--- PROVIDED DATA ---

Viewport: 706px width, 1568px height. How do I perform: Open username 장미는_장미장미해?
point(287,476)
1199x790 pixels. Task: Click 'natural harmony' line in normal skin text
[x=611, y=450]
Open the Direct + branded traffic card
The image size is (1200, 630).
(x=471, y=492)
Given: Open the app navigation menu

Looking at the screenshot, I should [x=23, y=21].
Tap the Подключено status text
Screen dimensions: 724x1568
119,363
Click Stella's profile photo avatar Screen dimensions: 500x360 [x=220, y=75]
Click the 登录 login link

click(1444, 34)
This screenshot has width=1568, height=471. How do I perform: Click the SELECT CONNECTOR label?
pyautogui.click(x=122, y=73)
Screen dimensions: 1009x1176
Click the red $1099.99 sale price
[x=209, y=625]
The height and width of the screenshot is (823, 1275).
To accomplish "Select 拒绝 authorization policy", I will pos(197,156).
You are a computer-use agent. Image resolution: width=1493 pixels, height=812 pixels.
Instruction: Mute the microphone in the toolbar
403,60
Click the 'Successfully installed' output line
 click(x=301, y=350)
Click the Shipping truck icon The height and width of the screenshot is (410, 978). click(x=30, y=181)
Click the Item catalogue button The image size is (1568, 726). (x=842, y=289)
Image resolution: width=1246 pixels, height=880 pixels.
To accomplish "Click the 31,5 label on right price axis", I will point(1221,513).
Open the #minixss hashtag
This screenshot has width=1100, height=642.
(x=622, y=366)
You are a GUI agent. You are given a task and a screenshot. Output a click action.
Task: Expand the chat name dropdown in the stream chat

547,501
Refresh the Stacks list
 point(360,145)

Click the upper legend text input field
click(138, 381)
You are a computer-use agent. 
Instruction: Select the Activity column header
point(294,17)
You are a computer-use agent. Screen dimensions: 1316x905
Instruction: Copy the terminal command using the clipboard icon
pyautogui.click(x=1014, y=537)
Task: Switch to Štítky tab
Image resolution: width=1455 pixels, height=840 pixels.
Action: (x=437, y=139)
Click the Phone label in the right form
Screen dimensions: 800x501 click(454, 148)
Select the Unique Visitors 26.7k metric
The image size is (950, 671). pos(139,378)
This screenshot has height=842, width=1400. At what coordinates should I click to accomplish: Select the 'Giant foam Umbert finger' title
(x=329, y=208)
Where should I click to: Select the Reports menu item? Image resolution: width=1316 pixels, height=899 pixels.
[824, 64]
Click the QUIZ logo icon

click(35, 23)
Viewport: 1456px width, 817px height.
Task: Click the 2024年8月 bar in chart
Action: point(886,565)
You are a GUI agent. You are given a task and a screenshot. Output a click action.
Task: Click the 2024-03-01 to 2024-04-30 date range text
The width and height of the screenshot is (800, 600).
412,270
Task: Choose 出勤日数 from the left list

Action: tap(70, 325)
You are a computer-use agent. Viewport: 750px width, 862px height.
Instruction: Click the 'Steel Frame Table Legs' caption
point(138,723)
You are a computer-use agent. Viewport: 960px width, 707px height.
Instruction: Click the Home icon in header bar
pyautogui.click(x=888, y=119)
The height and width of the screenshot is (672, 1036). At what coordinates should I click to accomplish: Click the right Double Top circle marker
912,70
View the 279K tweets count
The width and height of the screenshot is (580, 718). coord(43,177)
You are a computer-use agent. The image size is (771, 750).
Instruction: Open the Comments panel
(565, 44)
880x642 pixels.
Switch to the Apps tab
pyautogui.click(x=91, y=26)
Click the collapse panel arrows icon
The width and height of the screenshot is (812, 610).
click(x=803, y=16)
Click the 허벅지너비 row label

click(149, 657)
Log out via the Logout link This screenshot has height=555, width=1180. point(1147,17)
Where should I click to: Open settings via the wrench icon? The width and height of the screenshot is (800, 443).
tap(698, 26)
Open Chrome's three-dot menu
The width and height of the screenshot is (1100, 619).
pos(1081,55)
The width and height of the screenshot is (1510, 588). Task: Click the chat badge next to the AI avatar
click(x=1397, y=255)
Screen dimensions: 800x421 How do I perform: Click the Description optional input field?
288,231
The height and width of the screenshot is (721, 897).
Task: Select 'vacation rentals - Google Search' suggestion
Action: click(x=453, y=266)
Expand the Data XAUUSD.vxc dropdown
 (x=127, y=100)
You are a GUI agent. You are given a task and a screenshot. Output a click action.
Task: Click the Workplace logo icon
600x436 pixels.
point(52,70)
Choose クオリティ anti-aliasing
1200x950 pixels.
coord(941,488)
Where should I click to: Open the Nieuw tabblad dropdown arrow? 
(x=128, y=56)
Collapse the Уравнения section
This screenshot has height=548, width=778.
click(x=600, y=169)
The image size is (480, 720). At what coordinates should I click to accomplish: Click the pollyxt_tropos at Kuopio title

---

▶ [TASK GOAL]: Rewrite all of the records above, changing every "Instruction" to "Directive" and leaving everything else unchanged.

▶ [WRITTEN ANSWER]:
Viewport: 706px width, 1568px height. How do I perform: Open username 장미는_장미장미해?
point(287,476)
1199x790 pixels. Task: Click 'natural harmony' line in normal skin text
[x=611, y=450]
Open the Direct + branded traffic card
The image size is (1200, 630).
(x=471, y=492)
Given: Open the app navigation menu

Looking at the screenshot, I should [x=23, y=21].
Tap the Подключено status text
Screen dimensions: 724x1568
119,363
Click Stella's profile photo avatar Screen dimensions: 500x360 [x=220, y=75]
Click the 登录 login link

click(1444, 34)
This screenshot has width=1568, height=471. How do I perform: Click the SELECT CONNECTOR label?
pyautogui.click(x=122, y=73)
Screen dimensions: 1009x1176
Click the red $1099.99 sale price
[x=209, y=625]
The height and width of the screenshot is (823, 1275).
To accomplish "Select 拒绝 authorization policy", I will pos(197,156).
You are a computer-use agent. Image resolution: width=1493 pixels, height=812 pixels.
Directive: Mute the microphone in the toolbar
403,60
Click the 'Successfully installed' output line
 click(x=301, y=350)
Click the Shipping truck icon The height and width of the screenshot is (410, 978). click(x=30, y=181)
Click the Item catalogue button The image size is (1568, 726). (x=842, y=289)
Image resolution: width=1246 pixels, height=880 pixels.
To accomplish "Click the 31,5 label on right price axis", I will point(1221,513).
Open the #minixss hashtag
This screenshot has width=1100, height=642.
(x=622, y=366)
You are a GUI agent. You are given a task and a screenshot. Output a click action.
Task: Expand the chat name dropdown in the stream chat

547,501
Refresh the Stacks list
 point(360,145)

Click the upper legend text input field
click(138, 381)
You are a computer-use agent. 
Directive: Select the Activity column header
point(294,17)
You are a computer-use agent. Screen dimensions: 1316x905
Directive: Copy the terminal command using the clipboard icon
pyautogui.click(x=1014, y=537)
Task: Switch to Štítky tab
Image resolution: width=1455 pixels, height=840 pixels.
Action: (x=437, y=139)
Click the Phone label in the right form
Screen dimensions: 800x501 click(454, 148)
Select the Unique Visitors 26.7k metric
The image size is (950, 671). pos(139,378)
This screenshot has height=842, width=1400. At what coordinates should I click to accomplish: Select the 'Giant foam Umbert finger' title
(x=329, y=208)
Where should I click to: Select the Reports menu item? Image resolution: width=1316 pixels, height=899 pixels.
[824, 64]
Click the QUIZ logo icon

click(35, 23)
Viewport: 1456px width, 817px height.
Task: Click the 2024年8月 bar in chart
Action: point(886,565)
You are a GUI agent. You are given a task and a screenshot. Output a click action.
Task: Click the 2024-03-01 to 2024-04-30 date range text
The width and height of the screenshot is (800, 600).
412,270
Task: Choose 出勤日数 from the left list

Action: tap(70, 325)
You are a computer-use agent. Viewport: 750px width, 862px height.
Directive: Click the 'Steel Frame Table Legs' caption
point(138,723)
You are a computer-use agent. Viewport: 960px width, 707px height.
Directive: Click the Home icon in header bar
pyautogui.click(x=888, y=119)
The height and width of the screenshot is (672, 1036). At what coordinates should I click to accomplish: Click the right Double Top circle marker
912,70
View the 279K tweets count
The width and height of the screenshot is (580, 718). coord(43,177)
You are a computer-use agent. The image size is (771, 750).
Directive: Open the Comments panel
(565, 44)
880x642 pixels.
Switch to the Apps tab
pyautogui.click(x=91, y=26)
Click the collapse panel arrows icon
The width and height of the screenshot is (812, 610).
click(x=803, y=16)
Click the 허벅지너비 row label

click(149, 657)
Log out via the Logout link This screenshot has height=555, width=1180. point(1147,17)
Where should I click to: Open settings via the wrench icon? The width and height of the screenshot is (800, 443).
tap(698, 26)
Open Chrome's three-dot menu
The width and height of the screenshot is (1100, 619).
pos(1081,55)
The width and height of the screenshot is (1510, 588). Task: Click the chat badge next to the AI avatar
click(x=1397, y=255)
Screen dimensions: 800x421 How do I perform: Click the Description optional input field?
288,231
The height and width of the screenshot is (721, 897).
Task: Select 'vacation rentals - Google Search' suggestion
Action: click(x=453, y=266)
Expand the Data XAUUSD.vxc dropdown
 (x=127, y=100)
You are a GUI agent. You are given a task and a screenshot. Output a click action.
Task: Click the Workplace logo icon
600x436 pixels.
point(52,70)
Choose クオリティ anti-aliasing
1200x950 pixels.
coord(941,488)
Where should I click to: Open the Nieuw tabblad dropdown arrow? 
(x=128, y=56)
Collapse the Уравнения section
This screenshot has height=548, width=778.
click(x=600, y=169)
The image size is (480, 720). At what coordinates should I click to accomplish: Click the pollyxt_tropos at Kuopio title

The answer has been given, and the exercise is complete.